Les examens complémentaires sont indispensables pour confirmer le diagnostic et orienter la prise en charge.

  • Dosage plasmatique de la βHCG: Le dosage quantitatif de la composante β de l'hormone chorionique gonadotrophine (βHCG) est crucial. Son évolution (augmentation appropriée ou non) permet de distinguer une grossesse évolutive d'une grossesse non évolutive ou d'une GEU.
  • Échographie pelvienne: L'échographie pelvienne, idéalement endovaginale, est l'examen de référence. Elle permet de :
    • Confirmer la présence d'une grossesse intra-utérine et d'évaluer sa vitalité.
    • Localiser une GEU (absence de sac gestationnel intra-utérin avec présence d'une masse annexielle).
    • Détecter une fausse couche (sac gestationnel vide, absence d'activité cardiaque embryonnaire).
    • Visualiser un hématome décidual ou une môle hydatiforme.
    • Eliminer des causes cervico-utérines ou vulvo-vaginales.
  • Autres examens: Dans certains cas, des examens complémentaires peuvent être nécessaires, tels qu'une numération formule sanguine (NFS) pour évaluer la perte sanguine, un bilan de coagulation en cas de suspicion de troubles de la coagulation, ou une IRM pelvienne en cas de doute diagnostique. En cas de traitement prolongé, une surveillance ophtalmologique est indiquée (risque de rétinopathie).

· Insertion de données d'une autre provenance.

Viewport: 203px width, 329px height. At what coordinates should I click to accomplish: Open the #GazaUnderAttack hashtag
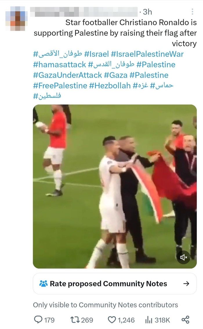[67, 75]
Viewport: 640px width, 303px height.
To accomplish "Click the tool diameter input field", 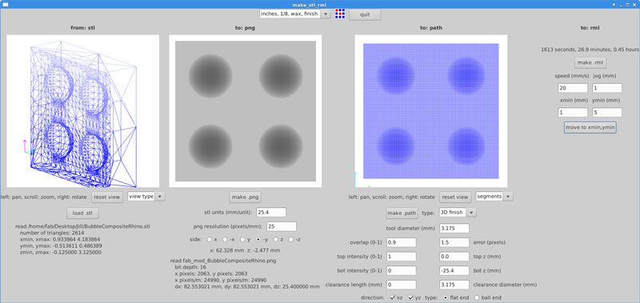I will tap(454, 228).
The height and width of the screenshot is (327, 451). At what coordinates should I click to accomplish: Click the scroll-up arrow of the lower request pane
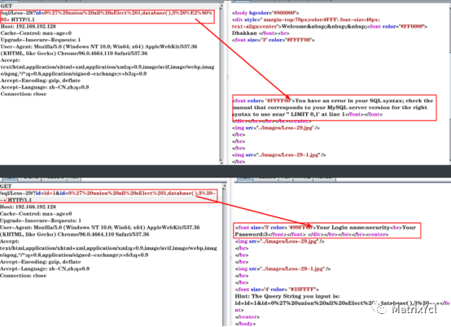(225, 186)
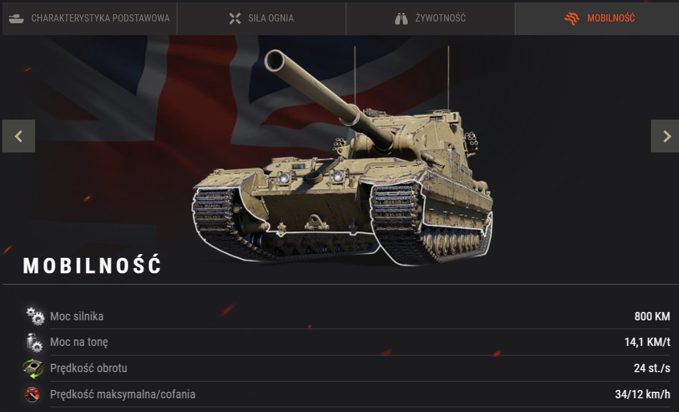Click the crossed shells Siła ognia icon
679x412 pixels.
point(234,18)
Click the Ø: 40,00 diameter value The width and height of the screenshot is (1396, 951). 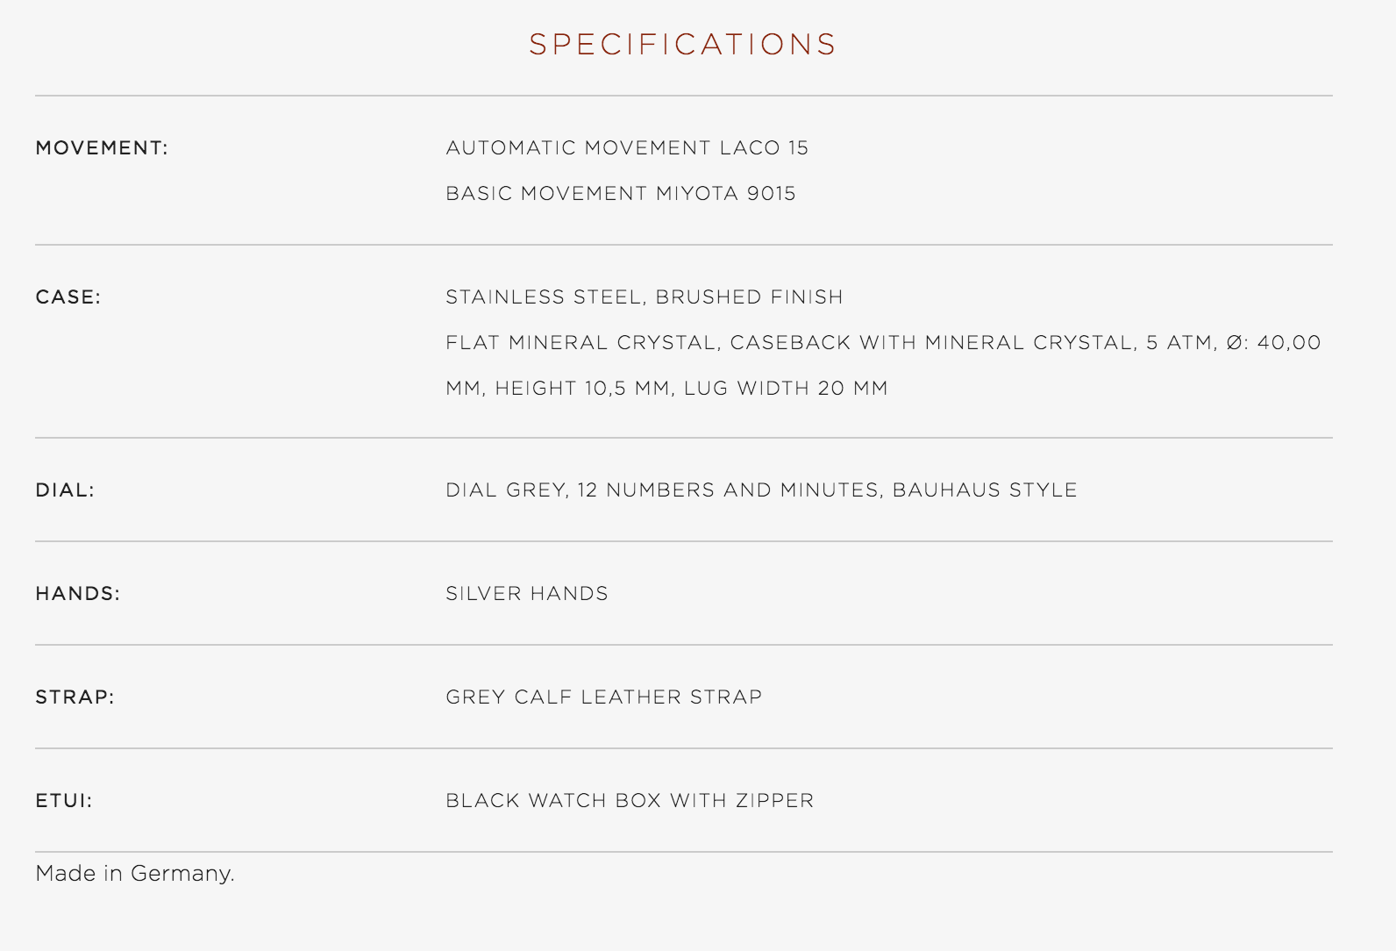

Prise en Charge des Métrorragies au Premier Trimestre

La prise en charge des métrorragies au premier trimestre dépend de l'étiologie diagnostiquée et du retentissement hémodynamique.

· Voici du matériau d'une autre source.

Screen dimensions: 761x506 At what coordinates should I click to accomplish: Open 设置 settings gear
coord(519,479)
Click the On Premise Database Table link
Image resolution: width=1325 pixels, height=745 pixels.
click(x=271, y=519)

Grossesse Intra-Utérine Évolutive

En cas de grossesse intra-utérine évolutive avec saignements minimes, une surveillance attentive est généralement suffisante. Il est important de rassurer la patiente et de lui conseiller de se reposer.

Lire aussi: Causes de métrorragies au premier trimestre

Grossesse Extra-Utérine

La GEU nécessite une prise en charge rapide et adaptée. Le traitement peut être :

  • Médical: Par injection de méthotrexate, un médicament qui interrompt le développement de la GEU.
  • Chirurgical: Par cœlioscopie ou laparotomie, pour retirer la GEU.

Fausse Couche

La prise en charge de la fausse couche dépend du type de fausse couche (complète, incomplète, rétentionnelle) et du choix de la patiente. Elle peut être :

  • Médicale: Par administration de misoprostol, un médicament qui provoque des contractions utérines et l'expulsion du contenu utérin. Le misoprostol est alors un traitement très efficace.
  • Chirurgicale: Par aspiration ou curetage, pour vider l'utérus. Auparavant chirurgicale en premier lieu, est maintenant le plus souvent médicale ou abstentionniste.
  • Expectative: L'expectative est classique lors de fausse couche incomplète. Une surveillance attentive est mise en place, en attendant l'expulsion spontanée du contenu utérin.

Autres Etiologies

La prise en charge des autres étiologies (môle hydatiforme, hématome décidual, etc.) est spécifique à chaque situation et doit être adaptée en fonction du diagnostic.